We want to restrict the overall bandwidth being used the by the cluster for snapshot process to 300 MBPS. The only way in which we could do that was find out the number of nodes ('x' nodes) which will actually participate while backing up the cluster and divide 300/'x' and set max_snapshot_bytes_per_sec as this value.
However there is a downside to this setting, during the final stages of snapshot most of the nodes have finished pushing data and only few nodes are remain making the final stage very slow. As an example while taking backup of around 2TB of data (being pushed from 112 nodes), the last 85 gb of data was being pushed from 3-4 machines and took around 6-7 hours to finish, because of the bandwidth limitation set per node.
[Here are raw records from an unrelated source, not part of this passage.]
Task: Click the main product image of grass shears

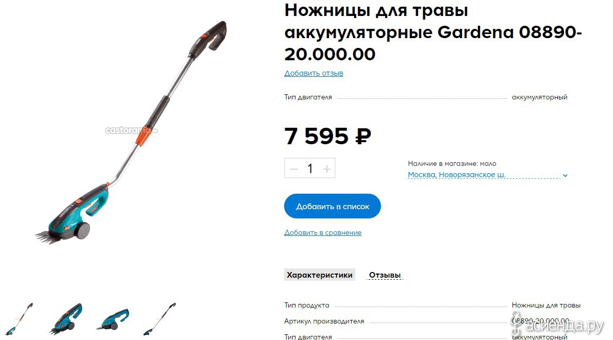Action: (130, 133)
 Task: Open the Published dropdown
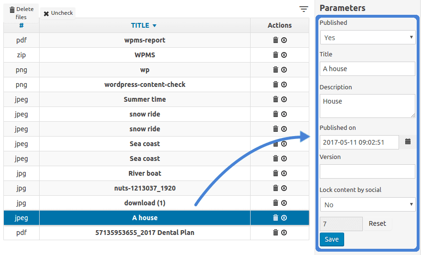pos(368,38)
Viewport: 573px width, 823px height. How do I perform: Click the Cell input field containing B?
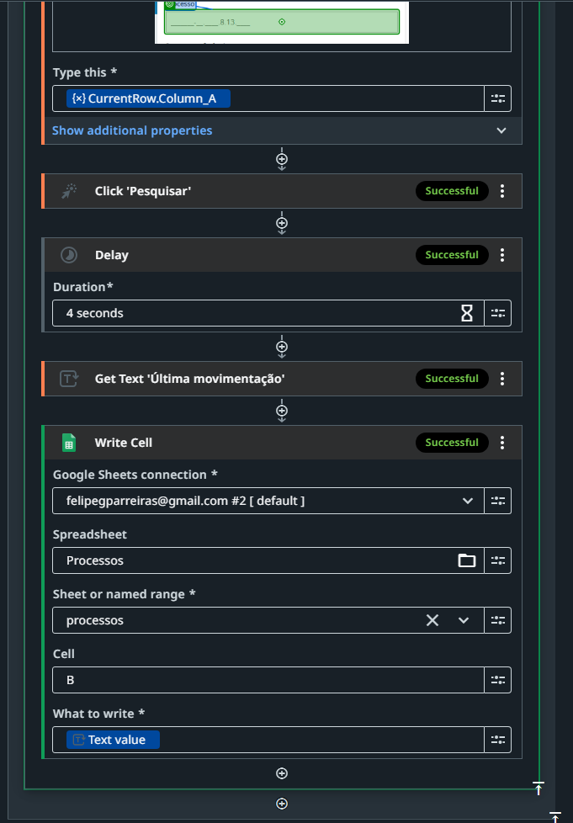[x=268, y=680]
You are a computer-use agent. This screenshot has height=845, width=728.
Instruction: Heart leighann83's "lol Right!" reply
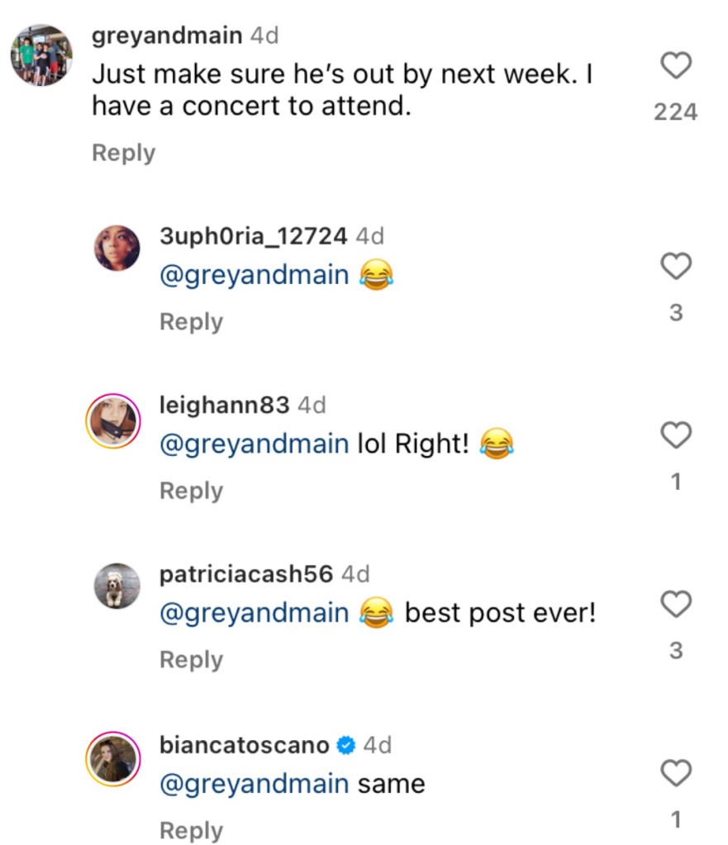[x=676, y=434]
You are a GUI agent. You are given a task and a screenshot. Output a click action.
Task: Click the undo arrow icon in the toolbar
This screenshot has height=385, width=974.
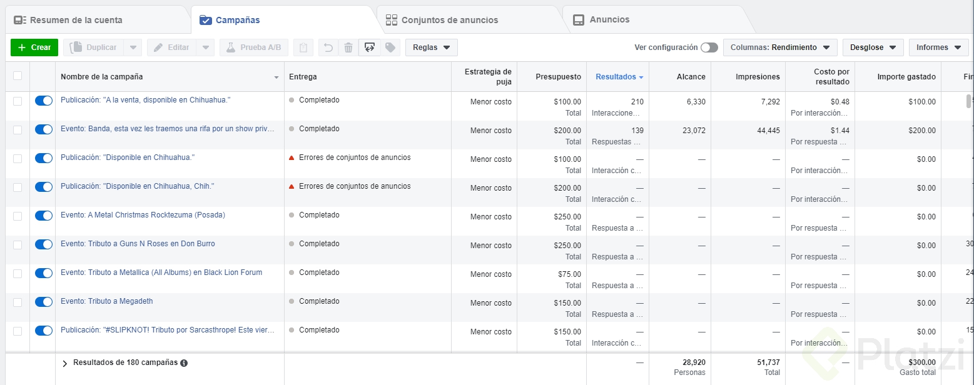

To avoid such condition, we removed max_snapshot_bytes_per_sec and set buffer_size as 8mb and retry count as 3 with throttle as true and applied a QPS limit of 40 at our s3 compatible service. Post 40 QPS, the service sends a 504 slowdown error code. Now while taking backups, sometimes it happens successfully, however at certain time some shards don't get backed up and in the error message we see 504 slowdown for that particular shard.
What is the best way to take backups in our case with the limitation that we shouldn't use more than 300MBPS of network bandwidth?